(Stored data entries)
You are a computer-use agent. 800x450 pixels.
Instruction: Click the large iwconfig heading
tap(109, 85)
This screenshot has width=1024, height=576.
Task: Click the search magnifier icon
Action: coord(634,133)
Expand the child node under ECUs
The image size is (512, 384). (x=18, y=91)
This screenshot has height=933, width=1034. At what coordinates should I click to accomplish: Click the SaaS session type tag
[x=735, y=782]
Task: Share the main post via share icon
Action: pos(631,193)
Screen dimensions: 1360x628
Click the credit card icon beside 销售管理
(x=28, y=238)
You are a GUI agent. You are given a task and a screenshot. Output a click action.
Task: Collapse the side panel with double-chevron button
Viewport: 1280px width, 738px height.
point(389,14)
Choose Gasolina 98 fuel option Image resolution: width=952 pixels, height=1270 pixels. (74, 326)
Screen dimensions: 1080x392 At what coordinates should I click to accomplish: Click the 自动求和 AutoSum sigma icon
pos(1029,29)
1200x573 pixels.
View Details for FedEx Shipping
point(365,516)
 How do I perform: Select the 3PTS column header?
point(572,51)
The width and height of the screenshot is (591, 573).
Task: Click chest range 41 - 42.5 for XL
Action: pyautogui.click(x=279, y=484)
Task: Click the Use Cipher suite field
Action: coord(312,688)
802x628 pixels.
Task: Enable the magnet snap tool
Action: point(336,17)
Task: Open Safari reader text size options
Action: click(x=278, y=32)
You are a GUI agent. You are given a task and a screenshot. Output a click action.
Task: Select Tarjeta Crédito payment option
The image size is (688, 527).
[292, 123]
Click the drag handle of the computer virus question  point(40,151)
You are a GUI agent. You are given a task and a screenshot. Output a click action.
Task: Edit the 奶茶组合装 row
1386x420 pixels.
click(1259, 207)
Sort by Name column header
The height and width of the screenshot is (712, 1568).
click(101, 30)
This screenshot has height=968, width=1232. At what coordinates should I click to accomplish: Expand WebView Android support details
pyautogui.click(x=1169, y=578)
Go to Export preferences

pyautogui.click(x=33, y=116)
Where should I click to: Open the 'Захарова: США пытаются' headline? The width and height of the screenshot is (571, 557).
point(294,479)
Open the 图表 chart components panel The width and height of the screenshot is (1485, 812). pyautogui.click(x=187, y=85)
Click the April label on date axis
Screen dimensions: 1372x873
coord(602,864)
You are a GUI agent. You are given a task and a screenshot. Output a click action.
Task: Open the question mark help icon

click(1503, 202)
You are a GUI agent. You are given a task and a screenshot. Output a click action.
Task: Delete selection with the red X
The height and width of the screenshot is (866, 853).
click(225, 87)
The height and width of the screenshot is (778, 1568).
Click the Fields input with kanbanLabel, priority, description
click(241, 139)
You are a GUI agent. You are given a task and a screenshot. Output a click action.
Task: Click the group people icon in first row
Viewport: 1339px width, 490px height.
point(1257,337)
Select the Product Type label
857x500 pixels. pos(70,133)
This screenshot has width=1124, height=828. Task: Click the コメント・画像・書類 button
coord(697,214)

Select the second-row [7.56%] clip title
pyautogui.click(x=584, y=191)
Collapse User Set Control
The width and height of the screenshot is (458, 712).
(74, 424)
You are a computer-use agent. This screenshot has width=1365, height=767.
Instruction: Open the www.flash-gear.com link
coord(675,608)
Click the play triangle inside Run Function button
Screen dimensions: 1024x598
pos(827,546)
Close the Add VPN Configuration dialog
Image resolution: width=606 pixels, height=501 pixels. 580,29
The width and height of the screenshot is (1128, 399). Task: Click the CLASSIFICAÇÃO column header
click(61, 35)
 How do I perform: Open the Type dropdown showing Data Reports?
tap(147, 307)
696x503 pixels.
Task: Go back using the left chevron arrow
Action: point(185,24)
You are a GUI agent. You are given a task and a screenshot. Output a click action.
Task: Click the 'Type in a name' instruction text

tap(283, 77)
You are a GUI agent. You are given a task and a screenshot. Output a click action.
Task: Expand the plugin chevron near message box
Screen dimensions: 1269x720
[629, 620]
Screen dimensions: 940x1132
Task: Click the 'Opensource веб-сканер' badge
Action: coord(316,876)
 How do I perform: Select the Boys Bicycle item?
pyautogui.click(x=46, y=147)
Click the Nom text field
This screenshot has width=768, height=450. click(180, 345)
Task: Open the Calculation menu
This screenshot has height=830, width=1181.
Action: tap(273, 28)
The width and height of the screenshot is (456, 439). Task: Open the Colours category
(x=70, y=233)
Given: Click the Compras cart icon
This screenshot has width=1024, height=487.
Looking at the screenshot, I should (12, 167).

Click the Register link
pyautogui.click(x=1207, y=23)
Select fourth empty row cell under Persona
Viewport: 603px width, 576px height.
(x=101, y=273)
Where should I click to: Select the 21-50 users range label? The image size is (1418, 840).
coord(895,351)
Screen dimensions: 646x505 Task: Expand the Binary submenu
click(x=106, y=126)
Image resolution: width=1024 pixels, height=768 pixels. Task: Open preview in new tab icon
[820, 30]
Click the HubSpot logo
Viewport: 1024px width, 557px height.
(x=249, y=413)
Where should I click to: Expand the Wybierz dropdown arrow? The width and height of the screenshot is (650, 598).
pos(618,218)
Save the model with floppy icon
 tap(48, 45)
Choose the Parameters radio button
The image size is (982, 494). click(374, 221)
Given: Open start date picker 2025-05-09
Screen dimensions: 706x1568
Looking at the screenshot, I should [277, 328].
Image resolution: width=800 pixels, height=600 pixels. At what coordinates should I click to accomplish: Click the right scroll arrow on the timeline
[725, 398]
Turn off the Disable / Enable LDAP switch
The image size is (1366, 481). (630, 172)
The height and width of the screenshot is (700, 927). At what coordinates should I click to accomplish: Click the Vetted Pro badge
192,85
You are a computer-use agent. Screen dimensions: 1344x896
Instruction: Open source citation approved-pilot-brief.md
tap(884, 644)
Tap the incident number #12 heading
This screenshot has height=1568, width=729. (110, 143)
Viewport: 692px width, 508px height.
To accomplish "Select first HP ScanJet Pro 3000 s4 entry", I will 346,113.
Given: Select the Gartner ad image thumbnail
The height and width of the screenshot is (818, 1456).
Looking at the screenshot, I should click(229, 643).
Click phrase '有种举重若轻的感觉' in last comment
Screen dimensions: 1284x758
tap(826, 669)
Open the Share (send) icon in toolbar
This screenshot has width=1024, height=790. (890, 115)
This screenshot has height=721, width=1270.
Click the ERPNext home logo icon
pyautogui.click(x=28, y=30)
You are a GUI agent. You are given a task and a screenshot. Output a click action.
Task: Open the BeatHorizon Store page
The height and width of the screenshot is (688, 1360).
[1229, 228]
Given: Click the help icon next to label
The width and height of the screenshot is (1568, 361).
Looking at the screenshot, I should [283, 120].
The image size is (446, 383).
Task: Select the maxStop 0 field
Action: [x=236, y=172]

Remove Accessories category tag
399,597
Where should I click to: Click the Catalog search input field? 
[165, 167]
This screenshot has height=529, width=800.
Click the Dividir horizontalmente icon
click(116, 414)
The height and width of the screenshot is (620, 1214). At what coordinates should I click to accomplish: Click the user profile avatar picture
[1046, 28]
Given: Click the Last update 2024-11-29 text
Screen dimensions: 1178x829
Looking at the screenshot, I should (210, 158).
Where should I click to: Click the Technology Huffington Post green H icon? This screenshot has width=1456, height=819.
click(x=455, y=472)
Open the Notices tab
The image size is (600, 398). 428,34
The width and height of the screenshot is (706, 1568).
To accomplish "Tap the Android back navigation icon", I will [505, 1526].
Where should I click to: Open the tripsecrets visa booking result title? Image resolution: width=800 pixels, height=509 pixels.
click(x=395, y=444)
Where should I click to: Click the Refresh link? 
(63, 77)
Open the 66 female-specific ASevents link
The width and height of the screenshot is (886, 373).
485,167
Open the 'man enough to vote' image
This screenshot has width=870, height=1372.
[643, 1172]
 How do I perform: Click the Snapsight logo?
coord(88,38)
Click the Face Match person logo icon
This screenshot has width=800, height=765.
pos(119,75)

THE PROBLEM: Only the lines with the string "will" are wanted; pick them out of the records above and copy them.

RESULT OF THIS TASK:
To accomplish "Select first HP ScanJet Pro 3000 s4 entry", I will 346,113.
To accomplish "Tap the Android back navigation icon", I will [505, 1526].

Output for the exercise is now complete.